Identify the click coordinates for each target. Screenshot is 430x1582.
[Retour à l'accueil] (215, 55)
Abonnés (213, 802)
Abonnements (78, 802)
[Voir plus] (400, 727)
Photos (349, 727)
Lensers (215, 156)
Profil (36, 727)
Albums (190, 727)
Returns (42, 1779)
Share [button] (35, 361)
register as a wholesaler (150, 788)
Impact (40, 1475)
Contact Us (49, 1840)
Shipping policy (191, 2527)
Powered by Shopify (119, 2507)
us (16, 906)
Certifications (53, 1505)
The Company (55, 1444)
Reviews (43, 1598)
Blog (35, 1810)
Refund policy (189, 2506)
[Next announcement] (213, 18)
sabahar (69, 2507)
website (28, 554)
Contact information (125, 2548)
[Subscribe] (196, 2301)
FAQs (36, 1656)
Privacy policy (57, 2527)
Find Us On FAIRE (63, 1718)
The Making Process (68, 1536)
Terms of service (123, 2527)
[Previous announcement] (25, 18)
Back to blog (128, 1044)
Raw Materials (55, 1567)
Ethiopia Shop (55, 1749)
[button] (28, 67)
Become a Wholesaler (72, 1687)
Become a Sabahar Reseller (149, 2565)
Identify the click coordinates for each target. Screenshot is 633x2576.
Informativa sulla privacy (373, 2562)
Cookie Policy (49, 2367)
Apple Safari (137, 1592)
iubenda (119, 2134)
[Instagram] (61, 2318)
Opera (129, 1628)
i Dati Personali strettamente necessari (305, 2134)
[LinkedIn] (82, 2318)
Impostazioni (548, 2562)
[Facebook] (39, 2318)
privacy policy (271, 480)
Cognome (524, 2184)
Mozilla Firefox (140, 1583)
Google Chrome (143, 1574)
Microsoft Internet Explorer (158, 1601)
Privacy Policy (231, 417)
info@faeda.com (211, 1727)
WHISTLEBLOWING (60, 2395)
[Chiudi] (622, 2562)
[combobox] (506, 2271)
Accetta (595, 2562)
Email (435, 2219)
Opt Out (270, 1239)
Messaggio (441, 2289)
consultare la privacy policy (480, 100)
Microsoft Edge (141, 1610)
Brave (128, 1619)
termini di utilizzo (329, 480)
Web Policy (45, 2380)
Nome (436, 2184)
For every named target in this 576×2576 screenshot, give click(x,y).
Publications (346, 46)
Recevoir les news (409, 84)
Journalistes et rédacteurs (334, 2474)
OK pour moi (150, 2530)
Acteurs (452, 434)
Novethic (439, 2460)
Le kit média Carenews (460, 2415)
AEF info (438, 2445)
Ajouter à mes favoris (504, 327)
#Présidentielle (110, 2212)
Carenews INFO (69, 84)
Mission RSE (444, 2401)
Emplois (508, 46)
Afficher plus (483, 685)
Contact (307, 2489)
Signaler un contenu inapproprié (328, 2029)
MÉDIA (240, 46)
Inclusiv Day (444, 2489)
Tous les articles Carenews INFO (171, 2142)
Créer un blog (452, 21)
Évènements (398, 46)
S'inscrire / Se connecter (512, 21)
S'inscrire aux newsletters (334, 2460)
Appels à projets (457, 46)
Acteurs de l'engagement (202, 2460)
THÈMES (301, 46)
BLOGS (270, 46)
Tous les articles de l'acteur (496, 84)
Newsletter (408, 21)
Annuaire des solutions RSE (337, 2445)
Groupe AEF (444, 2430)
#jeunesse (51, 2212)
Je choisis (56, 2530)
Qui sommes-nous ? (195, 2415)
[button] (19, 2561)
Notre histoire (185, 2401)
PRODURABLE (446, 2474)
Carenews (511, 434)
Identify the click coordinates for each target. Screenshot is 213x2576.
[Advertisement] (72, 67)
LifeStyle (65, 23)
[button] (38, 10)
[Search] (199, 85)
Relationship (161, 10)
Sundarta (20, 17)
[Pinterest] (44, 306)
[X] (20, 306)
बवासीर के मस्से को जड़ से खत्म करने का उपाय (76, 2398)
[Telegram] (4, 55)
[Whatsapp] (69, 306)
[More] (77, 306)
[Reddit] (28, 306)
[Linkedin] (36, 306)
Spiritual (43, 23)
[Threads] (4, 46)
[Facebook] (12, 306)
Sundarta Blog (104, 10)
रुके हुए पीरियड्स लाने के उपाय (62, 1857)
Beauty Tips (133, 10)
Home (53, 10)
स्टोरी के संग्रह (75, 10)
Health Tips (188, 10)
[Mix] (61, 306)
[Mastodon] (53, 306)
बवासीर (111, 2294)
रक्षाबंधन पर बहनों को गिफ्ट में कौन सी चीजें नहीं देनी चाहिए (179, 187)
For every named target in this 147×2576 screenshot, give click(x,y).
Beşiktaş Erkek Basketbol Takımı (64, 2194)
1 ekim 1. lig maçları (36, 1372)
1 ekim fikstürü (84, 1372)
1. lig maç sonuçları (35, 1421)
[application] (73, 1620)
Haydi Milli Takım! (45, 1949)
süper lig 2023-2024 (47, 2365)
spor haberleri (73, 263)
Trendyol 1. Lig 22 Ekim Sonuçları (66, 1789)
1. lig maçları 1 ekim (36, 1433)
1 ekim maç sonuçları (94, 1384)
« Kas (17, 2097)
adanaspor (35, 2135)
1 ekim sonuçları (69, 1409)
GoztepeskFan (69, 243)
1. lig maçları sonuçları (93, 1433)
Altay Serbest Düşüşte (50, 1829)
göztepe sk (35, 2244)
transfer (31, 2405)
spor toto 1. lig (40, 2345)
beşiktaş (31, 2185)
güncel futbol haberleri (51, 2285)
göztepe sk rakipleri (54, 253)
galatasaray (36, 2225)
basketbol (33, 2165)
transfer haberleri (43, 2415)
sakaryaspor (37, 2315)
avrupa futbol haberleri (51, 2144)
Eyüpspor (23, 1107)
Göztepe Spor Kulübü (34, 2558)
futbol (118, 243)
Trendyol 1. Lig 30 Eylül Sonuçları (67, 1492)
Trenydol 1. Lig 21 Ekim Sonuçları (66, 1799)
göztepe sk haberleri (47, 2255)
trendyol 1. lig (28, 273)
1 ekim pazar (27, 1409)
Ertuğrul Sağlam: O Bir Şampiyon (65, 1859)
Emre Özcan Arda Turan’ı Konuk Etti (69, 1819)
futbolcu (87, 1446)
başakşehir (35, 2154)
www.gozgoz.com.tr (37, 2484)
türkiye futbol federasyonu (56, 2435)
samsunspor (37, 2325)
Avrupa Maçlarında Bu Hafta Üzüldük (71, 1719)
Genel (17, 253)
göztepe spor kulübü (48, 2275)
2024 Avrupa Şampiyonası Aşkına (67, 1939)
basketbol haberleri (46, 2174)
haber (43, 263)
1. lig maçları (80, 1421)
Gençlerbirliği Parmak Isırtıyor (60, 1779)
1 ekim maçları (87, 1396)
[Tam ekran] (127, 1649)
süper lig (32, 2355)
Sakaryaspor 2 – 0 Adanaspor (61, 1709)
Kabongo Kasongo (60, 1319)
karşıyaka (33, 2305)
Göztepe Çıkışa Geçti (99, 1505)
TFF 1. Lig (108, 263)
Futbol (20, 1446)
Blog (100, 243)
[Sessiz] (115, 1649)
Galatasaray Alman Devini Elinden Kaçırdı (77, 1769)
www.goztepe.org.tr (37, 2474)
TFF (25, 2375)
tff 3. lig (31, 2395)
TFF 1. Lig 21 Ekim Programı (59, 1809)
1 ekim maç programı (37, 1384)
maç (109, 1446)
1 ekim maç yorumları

» What this task involves
Your task is an exact transcription of every line above.

» Expected answer
Identify the click coordinates for each target. Screenshot is 430x1582.
[Retour à l'accueil] (215, 55)
Abonnés (213, 802)
Abonnements (78, 802)
[Voir plus] (400, 727)
Photos (349, 727)
Lensers (215, 156)
Profil (36, 727)
Albums (190, 727)
Returns (42, 1779)
Share [button] (35, 361)
register as a wholesaler (150, 788)
Impact (40, 1475)
Contact Us (49, 1840)
Shipping policy (191, 2527)
Powered by Shopify (119, 2507)
us (16, 906)
Certifications (53, 1505)
The Company (55, 1444)
Reviews (43, 1598)
Blog (35, 1810)
Refund policy (189, 2506)
[Next announcement] (213, 18)
sabahar (69, 2507)
website (28, 554)
Contact information (125, 2548)
[Subscribe] (196, 2301)
FAQs (36, 1656)
Privacy policy (57, 2527)
Find Us On FAIRE (63, 1718)
The Making Process (68, 1536)
Terms of service (123, 2527)
[Previous announcement] (25, 18)
Back to blog (128, 1044)
Raw Materials (55, 1567)
Ethiopia Shop (55, 1749)
[button] (28, 67)
Become a Wholesaler (72, 1687)
Become a Sabahar Reseller (149, 2565)
Identify the click coordinates for each target. Screenshot is 633x2576.
Informativa sulla privacy (373, 2562)
Cookie Policy (49, 2367)
Apple Safari (137, 1592)
iubenda (119, 2134)
[Instagram] (61, 2318)
Opera (129, 1628)
i Dati Personali strettamente necessari (305, 2134)
[LinkedIn] (82, 2318)
Impostazioni (548, 2562)
[Facebook] (39, 2318)
privacy policy (271, 480)
Cognome (524, 2184)
Mozilla Firefox (140, 1583)
Google Chrome (143, 1574)
Microsoft Internet Explorer (158, 1601)
Privacy Policy (231, 417)
info@faeda.com (211, 1727)
WHISTLEBLOWING (60, 2395)
[Chiudi] (622, 2562)
[combobox] (506, 2271)
Accetta (595, 2562)
Email (435, 2219)
Opt Out (270, 1239)
Messaggio (441, 2289)
consultare la privacy policy (480, 100)
Microsoft Edge (141, 1610)
Brave (128, 1619)
termini di utilizzo (329, 480)
Web Policy (45, 2380)
Nome (436, 2184)
For every named target in this 576×2576 screenshot, give click(x,y).
Publications (346, 46)
Recevoir les news (409, 84)
Journalistes et rédacteurs (334, 2474)
OK pour moi (150, 2530)
Acteurs (452, 434)
Novethic (439, 2460)
Le kit média Carenews (460, 2415)
AEF info (438, 2445)
Ajouter à mes favoris (504, 327)
#Présidentielle (110, 2212)
Carenews INFO (69, 84)
Mission RSE (444, 2401)
Emplois (508, 46)
Afficher plus (483, 685)
Contact (307, 2489)
Signaler un contenu inapproprié (328, 2029)
MÉDIA (240, 46)
Inclusiv Day (444, 2489)
Tous les articles Carenews INFO (171, 2142)
Créer un blog (452, 21)
Évènements (398, 46)
S'inscrire / Se connecter (512, 21)
S'inscrire aux newsletters (334, 2460)
Appels à projets (457, 46)
Acteurs de l'engagement (202, 2460)
THÈMES (301, 46)
BLOGS (270, 46)
Tous les articles de l'acteur (496, 84)
Newsletter (408, 21)
Annuaire des solutions RSE (337, 2445)
Groupe AEF (444, 2430)
#jeunesse (51, 2212)
Je choisis (56, 2530)
Qui sommes-nous ? (195, 2415)
[button] (19, 2561)
Notre histoire (185, 2401)
PRODURABLE (446, 2474)
Carenews (511, 434)
Identify the click coordinates for each target. Screenshot is 213x2576.
[Advertisement] (72, 67)
LifeStyle (65, 23)
[button] (38, 10)
[Search] (199, 85)
Relationship (161, 10)
Sundarta (20, 17)
[Pinterest] (44, 306)
[X] (20, 306)
बवासीर के मस्से को जड़ से खत्म करने का उपाय (76, 2398)
[Telegram] (4, 55)
[Whatsapp] (69, 306)
[More] (77, 306)
[Reddit] (28, 306)
[Linkedin] (36, 306)
Spiritual (43, 23)
[Threads] (4, 46)
[Facebook] (12, 306)
Sundarta Blog (104, 10)
रुके हुए पीरियड्स लाने के उपाय (62, 1857)
Beauty Tips (133, 10)
Home (53, 10)
स्टोरी के संग्रह (75, 10)
Health Tips (188, 10)
[Mix] (61, 306)
[Mastodon] (53, 306)
बवासीर (111, 2294)
रक्षाबंधन पर बहनों को गिफ्ट में कौन सी चीजें नहीं देनी चाहिए (179, 187)
For every named target in this 147×2576 screenshot, give click(x,y).
Beşiktaş Erkek Basketbol Takımı (64, 2194)
1 ekim 1. lig maçları (36, 1372)
1 ekim fikstürü (84, 1372)
1. lig maç sonuçları (35, 1421)
[application] (73, 1620)
Haydi Milli Takım! (45, 1949)
süper lig 2023-2024 (47, 2365)
spor haberleri (73, 263)
Trendyol 1. Lig 22 Ekim Sonuçları (66, 1789)
1. lig maçları 1 ekim (36, 1433)
1 ekim maç sonuçları (94, 1384)
« Kas (17, 2097)
adanaspor (35, 2135)
1 ekim sonuçları (69, 1409)
GoztepeskFan (69, 243)
1. lig maçları sonuçları (93, 1433)
Altay Serbest Düşüşte (50, 1829)
göztepe sk (35, 2244)
transfer (31, 2405)
spor toto 1. lig (40, 2345)
beşiktaş (31, 2185)
güncel futbol haberleri (51, 2285)
göztepe sk rakipleri (54, 253)
galatasaray (36, 2225)
basketbol (33, 2165)
transfer haberleri (43, 2415)
sakaryaspor (37, 2315)
avrupa futbol haberleri (51, 2144)
Eyüpspor (23, 1107)
Göztepe Spor Kulübü (34, 2558)
futbol (118, 243)
Trendyol 1. Lig 30 Eylül Sonuçları (67, 1492)
Trenydol 1. Lig 21 Ekim Sonuçları (66, 1799)
göztepe sk haberleri (47, 2255)
trendyol 1. lig (28, 273)
1 ekim pazar (27, 1409)
Ertuğrul Sağlam: O Bir Şampiyon (65, 1859)
Emre Özcan Arda Turan’ı Konuk Etti (69, 1819)
futbolcu (87, 1446)
başakşehir (35, 2154)
www.gozgoz.com.tr (37, 2484)
türkiye futbol federasyonu (56, 2435)
samsunspor (37, 2325)
Avrupa Maçlarında Bu Hafta Üzüldük (71, 1719)
Genel (17, 253)
göztepe spor kulübü (48, 2275)
2024 Avrupa Şampiyonası Aşkına (67, 1939)
basketbol haberleri (46, 2174)
haber (43, 263)
1. lig maçları (80, 1421)
Gençlerbirliği Parmak Isırtıyor (60, 1779)
1 ekim maçları (87, 1396)
[Tam ekran] (127, 1649)
süper lig (32, 2355)
Sakaryaspor 2 – 0 Adanaspor (61, 1709)
Kabongo Kasongo (60, 1319)
karşıyaka (33, 2305)
Göztepe Çıkışa Geçti (99, 1505)
TFF 1. Lig (108, 263)
Futbol (20, 1446)
Blog (100, 243)
[Sessiz] (115, 1649)
Galatasaray Alman Devini Elinden Kaçırdı (77, 1769)
www.goztepe.org.tr (37, 2474)
TFF (25, 2375)
tff 3. lig (31, 2395)
TFF 1. Lig 21 Ekim Programı (59, 1809)
1 ekim maç programı (37, 1384)
maç (109, 1446)
1 ekim maç yorumları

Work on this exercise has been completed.